Saiba o que falta para o transporte marítimo em Florianópolis sair do papel
Nesta semana, representantes de Florianópolis receberam uma comitiva de Vitória (ES), cidade que serve de referência para o novo projeto de transporte marítimo na capital e realizaram visitas técnicas aos pontos cotados para receber os terminais náuticos.
O encontro teve como objetivo entender, na prática, como funciona o transporte marítimo em Vitória, implantado há mais de dois anos no Espírito Santo.
Durante a terça-feira (5), as equipes realizaram vistorias em locais que podem abrigar os primeiros terminais do sistema em Florianópolis. Foram analisados pontos estratégicos como o Abraão, Parque de Coqueiros, trapiche da Beira-Mar Norte, trapiche do João Paulo e Canasvieiras.
Já na quarta-feira (6), o foco foi o funcionamento do sistema capixaba, como a operação diária, definição de horários, tipos de embarcações, custos e estrutura de atendimento.
Projeto resolveria problemas de mobilidade urbana





Como será o transporte marítimo em Florianópolis
Segundo a Prefeitura, a proposta inicial é ligar o Continente à Ilha de Santa Catarina com uma estrutura que funcione de forma integrada ao sistema atual de ônibus.
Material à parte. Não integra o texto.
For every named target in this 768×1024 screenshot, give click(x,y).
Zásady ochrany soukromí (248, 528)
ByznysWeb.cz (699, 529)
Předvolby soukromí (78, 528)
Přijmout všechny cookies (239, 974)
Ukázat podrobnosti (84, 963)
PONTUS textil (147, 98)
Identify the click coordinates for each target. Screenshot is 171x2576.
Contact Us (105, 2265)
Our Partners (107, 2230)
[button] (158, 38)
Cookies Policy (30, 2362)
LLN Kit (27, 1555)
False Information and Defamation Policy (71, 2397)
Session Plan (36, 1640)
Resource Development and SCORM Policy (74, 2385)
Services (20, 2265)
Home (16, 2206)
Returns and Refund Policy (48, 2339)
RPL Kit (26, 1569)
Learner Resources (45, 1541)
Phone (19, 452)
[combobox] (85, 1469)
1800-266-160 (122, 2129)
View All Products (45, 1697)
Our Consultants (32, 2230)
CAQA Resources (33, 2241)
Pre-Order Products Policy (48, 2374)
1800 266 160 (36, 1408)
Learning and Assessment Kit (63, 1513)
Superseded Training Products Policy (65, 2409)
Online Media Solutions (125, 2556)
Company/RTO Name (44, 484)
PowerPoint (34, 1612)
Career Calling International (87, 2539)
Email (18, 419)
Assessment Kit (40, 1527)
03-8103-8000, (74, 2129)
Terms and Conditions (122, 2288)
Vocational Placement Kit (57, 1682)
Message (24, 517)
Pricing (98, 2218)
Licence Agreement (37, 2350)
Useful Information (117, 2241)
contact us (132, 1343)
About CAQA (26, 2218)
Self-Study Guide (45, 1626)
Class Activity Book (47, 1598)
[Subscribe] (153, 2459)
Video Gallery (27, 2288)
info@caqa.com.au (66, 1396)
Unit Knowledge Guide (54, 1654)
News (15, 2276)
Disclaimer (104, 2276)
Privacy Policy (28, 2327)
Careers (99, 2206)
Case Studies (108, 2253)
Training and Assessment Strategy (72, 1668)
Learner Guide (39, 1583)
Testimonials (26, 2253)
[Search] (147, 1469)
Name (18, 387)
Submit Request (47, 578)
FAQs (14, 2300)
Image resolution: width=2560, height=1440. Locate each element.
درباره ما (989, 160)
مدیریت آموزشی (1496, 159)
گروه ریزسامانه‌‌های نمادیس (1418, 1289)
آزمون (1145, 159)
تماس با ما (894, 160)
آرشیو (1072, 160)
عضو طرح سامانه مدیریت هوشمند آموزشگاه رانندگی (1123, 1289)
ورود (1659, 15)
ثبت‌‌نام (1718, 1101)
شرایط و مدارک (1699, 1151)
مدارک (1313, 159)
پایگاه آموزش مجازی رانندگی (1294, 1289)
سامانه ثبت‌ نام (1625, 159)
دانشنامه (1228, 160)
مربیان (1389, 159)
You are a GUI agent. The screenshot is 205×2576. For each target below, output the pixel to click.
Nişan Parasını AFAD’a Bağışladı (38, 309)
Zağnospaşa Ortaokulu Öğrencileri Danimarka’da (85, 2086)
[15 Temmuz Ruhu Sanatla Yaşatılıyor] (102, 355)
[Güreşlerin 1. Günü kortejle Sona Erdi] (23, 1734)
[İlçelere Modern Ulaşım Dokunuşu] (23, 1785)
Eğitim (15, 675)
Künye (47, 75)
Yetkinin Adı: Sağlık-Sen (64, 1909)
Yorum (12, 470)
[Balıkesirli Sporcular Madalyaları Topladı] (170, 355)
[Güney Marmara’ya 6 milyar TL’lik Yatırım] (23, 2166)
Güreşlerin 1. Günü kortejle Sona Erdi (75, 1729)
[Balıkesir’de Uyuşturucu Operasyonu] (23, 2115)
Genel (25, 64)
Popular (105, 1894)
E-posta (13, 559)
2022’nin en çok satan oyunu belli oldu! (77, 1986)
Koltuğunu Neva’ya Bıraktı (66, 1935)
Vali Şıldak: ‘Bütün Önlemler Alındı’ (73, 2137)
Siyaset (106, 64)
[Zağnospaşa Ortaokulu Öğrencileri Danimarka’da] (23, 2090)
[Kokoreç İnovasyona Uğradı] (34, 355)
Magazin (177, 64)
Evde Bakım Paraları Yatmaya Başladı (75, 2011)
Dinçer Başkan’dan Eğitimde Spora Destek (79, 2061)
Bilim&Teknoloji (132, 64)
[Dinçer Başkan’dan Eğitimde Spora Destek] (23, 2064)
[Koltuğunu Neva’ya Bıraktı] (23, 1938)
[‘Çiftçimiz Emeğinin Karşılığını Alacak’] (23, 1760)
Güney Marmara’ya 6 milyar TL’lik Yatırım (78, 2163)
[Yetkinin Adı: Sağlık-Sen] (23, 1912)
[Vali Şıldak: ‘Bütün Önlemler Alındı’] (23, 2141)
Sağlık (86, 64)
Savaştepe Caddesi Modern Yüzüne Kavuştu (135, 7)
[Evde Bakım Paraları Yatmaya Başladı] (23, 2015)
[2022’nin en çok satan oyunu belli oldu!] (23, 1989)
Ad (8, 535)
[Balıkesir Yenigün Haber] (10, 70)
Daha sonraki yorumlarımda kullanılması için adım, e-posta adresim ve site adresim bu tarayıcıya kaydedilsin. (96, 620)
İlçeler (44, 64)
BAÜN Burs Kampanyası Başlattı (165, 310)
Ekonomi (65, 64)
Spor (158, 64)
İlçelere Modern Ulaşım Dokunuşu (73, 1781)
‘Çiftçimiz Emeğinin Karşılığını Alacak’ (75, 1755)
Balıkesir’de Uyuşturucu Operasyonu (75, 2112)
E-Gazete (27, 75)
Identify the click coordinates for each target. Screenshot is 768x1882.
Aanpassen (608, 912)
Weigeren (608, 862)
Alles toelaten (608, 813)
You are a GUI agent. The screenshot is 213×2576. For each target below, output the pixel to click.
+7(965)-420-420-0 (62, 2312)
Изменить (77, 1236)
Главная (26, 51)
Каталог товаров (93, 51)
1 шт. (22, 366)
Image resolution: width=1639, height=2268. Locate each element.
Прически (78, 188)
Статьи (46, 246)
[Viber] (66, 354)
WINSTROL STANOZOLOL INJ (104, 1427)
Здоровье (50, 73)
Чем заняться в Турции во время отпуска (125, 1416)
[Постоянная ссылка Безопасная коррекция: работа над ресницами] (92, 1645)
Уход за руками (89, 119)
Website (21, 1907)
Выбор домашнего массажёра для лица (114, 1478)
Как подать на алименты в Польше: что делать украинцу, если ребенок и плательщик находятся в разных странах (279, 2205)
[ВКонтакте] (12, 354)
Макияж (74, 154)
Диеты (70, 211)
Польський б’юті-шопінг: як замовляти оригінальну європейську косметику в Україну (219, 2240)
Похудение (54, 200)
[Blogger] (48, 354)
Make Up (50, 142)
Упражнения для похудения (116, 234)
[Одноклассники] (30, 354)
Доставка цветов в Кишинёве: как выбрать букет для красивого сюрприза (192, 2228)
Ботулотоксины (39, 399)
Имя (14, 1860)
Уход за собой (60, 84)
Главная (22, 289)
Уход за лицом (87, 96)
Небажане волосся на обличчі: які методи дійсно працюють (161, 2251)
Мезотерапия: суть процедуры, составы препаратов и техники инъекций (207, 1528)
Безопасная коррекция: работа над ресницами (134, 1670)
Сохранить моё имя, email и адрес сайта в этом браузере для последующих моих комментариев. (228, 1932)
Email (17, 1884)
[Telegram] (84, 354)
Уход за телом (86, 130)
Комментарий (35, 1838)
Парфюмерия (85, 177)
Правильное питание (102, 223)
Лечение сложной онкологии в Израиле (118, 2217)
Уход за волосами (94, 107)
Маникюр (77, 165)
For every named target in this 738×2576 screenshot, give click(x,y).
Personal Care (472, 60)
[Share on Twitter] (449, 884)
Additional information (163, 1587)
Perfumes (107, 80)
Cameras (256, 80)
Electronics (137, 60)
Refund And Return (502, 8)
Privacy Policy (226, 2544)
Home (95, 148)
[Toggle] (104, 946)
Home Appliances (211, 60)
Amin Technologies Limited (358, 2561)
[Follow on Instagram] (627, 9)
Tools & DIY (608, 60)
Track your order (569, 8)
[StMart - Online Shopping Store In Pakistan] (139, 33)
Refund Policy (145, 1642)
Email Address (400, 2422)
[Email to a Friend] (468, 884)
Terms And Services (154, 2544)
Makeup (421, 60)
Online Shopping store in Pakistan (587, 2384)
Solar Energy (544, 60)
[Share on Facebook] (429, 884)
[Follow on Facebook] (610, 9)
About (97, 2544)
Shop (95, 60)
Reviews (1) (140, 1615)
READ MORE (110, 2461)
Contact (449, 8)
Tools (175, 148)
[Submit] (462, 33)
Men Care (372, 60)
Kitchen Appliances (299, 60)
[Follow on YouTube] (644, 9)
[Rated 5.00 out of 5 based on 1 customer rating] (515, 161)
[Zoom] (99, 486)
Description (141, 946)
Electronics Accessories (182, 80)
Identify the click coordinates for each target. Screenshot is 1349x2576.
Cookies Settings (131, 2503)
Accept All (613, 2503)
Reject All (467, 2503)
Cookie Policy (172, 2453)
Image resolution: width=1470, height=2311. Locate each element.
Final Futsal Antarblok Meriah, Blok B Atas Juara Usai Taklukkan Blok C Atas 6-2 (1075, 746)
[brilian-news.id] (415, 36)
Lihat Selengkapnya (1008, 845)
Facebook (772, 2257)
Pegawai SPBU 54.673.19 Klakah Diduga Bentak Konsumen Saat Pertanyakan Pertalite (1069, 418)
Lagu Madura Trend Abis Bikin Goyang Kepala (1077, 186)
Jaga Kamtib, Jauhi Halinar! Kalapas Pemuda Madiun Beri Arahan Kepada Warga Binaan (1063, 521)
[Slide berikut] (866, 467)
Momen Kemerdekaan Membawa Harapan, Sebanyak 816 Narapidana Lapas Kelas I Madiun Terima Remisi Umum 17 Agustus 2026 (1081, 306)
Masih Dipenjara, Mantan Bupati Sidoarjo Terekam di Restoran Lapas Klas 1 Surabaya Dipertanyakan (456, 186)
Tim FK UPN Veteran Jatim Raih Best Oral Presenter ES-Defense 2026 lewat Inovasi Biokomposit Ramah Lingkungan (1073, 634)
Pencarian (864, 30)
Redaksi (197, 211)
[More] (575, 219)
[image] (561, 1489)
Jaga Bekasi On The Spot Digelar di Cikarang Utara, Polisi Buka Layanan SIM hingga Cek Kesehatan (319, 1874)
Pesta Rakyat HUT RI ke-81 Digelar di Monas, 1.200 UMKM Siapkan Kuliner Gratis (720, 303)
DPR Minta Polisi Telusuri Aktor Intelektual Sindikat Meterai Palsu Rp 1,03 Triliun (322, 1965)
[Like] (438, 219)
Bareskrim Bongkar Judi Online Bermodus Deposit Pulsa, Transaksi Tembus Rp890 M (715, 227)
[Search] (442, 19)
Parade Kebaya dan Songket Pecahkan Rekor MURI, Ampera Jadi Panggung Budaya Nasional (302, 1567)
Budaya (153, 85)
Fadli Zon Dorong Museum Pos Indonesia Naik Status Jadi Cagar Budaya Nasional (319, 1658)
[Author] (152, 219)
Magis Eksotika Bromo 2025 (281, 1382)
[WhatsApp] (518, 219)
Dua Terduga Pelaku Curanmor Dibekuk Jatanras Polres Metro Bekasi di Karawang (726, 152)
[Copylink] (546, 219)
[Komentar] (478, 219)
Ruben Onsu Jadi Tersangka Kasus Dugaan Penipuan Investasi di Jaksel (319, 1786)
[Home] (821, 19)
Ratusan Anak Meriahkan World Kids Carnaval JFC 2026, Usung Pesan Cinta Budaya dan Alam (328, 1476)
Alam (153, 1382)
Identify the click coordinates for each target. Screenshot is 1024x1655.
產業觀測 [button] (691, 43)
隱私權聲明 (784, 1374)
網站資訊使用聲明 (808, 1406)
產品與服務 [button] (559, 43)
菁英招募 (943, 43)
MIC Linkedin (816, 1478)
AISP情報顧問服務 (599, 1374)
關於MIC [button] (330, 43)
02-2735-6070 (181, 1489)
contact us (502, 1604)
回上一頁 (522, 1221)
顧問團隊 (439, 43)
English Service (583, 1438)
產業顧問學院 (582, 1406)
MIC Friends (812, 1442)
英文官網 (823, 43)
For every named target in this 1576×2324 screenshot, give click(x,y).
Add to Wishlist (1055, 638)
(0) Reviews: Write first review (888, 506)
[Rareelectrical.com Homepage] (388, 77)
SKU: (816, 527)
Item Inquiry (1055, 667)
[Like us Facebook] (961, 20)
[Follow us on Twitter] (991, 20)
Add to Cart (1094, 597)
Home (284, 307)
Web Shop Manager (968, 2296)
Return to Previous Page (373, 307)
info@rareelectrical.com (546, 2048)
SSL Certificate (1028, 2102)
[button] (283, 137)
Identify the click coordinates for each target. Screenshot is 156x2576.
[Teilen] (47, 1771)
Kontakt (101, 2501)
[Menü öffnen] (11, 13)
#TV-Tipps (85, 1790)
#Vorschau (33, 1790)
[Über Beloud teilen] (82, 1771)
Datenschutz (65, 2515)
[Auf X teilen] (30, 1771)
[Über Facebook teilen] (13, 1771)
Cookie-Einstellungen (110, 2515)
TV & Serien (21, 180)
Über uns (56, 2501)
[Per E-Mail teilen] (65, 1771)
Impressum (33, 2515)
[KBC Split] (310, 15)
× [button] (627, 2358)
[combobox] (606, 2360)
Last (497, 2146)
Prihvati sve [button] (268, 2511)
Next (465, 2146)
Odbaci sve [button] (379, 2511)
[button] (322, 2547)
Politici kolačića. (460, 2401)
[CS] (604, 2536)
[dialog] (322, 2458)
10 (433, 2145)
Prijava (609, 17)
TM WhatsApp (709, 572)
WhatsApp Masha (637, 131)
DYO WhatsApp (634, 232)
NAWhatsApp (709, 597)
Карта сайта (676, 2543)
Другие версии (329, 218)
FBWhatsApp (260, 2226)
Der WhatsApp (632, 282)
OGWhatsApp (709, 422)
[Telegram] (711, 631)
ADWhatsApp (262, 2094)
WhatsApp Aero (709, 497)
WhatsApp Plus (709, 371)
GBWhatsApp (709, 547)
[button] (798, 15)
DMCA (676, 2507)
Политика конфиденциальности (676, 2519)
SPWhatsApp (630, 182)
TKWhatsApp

No primeiro momento, as estações estariam concentradas na região central e continental. Gradualmente, o serviço seria expandido para bairros do Norte da Ilha, como Santo Antônio de Lisboa, Jurerê e Canasvieiras.
A ideia é que o sistema atenda aos trabalhadores nos dias úteis, com tarifa integrada ao transporte público convencional, e seja voltado ao turismo nos fins de semana, com cobrança diferenciada. Essa divisão ajudaria a tornar o serviço financeiramente viável, diversificando os públicos atendidos.
O que falta para sair do papel
Segundo o secretário de Infraestrutura e Manutenção, Rafael Hahne, ainda é necessário concluir um estudo preliminar para mapear as possibilidades de contratação, avaliar as obras necessárias e definir os próximos passos técnicos. A previsão é que essa etapa seja finalizada nos próximos 60 dias.
— Nosso objetivo é ter um estudo preliminar finalizado em até 60 dias, que nos dê informações sobre a contratação, obras necessárias, etc. Com isso, será possível prosseguir para um estudo detalhado, que vai embasar o edital a ser finalizado ainda neste semestre — explica Hahne. A partir daí, o município poderá lançar o edital de licitação e iniciar o processo de implantação.
Apesar do avanço nas tratativas, o projeto ainda não tem cronograma de implantação.